#### EXTRACTED INFORMATION
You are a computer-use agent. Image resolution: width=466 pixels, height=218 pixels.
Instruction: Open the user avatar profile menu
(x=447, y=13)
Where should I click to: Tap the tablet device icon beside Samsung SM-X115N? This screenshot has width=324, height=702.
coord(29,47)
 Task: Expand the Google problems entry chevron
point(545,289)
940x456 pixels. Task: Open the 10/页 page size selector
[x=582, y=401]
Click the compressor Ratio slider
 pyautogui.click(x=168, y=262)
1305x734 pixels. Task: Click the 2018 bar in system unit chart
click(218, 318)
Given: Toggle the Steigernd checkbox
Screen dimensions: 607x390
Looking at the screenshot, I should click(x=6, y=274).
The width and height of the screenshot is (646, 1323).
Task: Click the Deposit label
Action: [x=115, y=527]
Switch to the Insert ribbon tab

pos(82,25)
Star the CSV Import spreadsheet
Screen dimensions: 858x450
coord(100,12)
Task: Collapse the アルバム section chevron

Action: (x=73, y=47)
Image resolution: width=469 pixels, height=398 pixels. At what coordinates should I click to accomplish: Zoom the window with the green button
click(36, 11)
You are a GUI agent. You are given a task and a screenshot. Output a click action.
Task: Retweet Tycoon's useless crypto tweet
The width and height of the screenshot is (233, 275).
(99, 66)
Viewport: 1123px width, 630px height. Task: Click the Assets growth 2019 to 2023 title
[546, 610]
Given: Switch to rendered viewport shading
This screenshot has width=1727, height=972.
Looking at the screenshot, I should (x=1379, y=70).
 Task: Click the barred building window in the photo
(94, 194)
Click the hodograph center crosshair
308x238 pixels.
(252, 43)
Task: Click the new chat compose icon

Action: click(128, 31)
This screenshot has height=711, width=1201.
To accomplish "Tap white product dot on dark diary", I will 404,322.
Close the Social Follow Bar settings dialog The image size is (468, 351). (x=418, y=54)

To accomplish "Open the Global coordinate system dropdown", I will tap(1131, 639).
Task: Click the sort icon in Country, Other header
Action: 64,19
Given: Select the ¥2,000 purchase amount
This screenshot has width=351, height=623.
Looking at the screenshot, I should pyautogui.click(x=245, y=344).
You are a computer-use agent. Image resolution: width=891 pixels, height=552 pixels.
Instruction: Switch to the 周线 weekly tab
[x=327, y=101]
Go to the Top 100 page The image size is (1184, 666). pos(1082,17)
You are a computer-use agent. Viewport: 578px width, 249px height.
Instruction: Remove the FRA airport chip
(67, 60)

#### WHAT YOU SHOULD DO
Reproduce the listing above line for line, without changing anything.

#### THE SOLUTION
You are a computer-use agent. Image resolution: width=466 pixels, height=218 pixels.
Instruction: Open the user avatar profile menu
(x=447, y=13)
Where should I click to: Tap the tablet device icon beside Samsung SM-X115N? This screenshot has width=324, height=702.
coord(29,47)
 Task: Expand the Google problems entry chevron
point(545,289)
940x456 pixels. Task: Open the 10/页 page size selector
[x=582, y=401]
Click the compressor Ratio slider
 pyautogui.click(x=168, y=262)
1305x734 pixels. Task: Click the 2018 bar in system unit chart
click(218, 318)
Given: Toggle the Steigernd checkbox
Screen dimensions: 607x390
Looking at the screenshot, I should click(x=6, y=274).
The width and height of the screenshot is (646, 1323).
Task: Click the Deposit label
Action: [x=115, y=527]
Switch to the Insert ribbon tab

pos(82,25)
Star the CSV Import spreadsheet
Screen dimensions: 858x450
coord(100,12)
Task: Collapse the アルバム section chevron

Action: (x=73, y=47)
Image resolution: width=469 pixels, height=398 pixels. At what coordinates should I click to accomplish: Zoom the window with the green button
click(36, 11)
You are a GUI agent. You are given a task and a screenshot. Output a click action.
Task: Retweet Tycoon's useless crypto tweet
The width and height of the screenshot is (233, 275).
(99, 66)
Viewport: 1123px width, 630px height. Task: Click the Assets growth 2019 to 2023 title
[546, 610]
Given: Switch to rendered viewport shading
This screenshot has width=1727, height=972.
Looking at the screenshot, I should (x=1379, y=70).
 Task: Click the barred building window in the photo
(94, 194)
Click the hodograph center crosshair
308x238 pixels.
(252, 43)
Task: Click the new chat compose icon

Action: click(128, 31)
This screenshot has height=711, width=1201.
To accomplish "Tap white product dot on dark diary", I will 404,322.
Close the Social Follow Bar settings dialog The image size is (468, 351). (x=418, y=54)

To accomplish "Open the Global coordinate system dropdown", I will tap(1131, 639).
Task: Click the sort icon in Country, Other header
Action: 64,19
Given: Select the ¥2,000 purchase amount
This screenshot has width=351, height=623.
Looking at the screenshot, I should pyautogui.click(x=245, y=344).
You are a computer-use agent. Image resolution: width=891 pixels, height=552 pixels.
Instruction: Switch to the 周线 weekly tab
[x=327, y=101]
Go to the Top 100 page The image size is (1184, 666). pos(1082,17)
You are a computer-use agent. Viewport: 578px width, 249px height.
Instruction: Remove the FRA airport chip
(67, 60)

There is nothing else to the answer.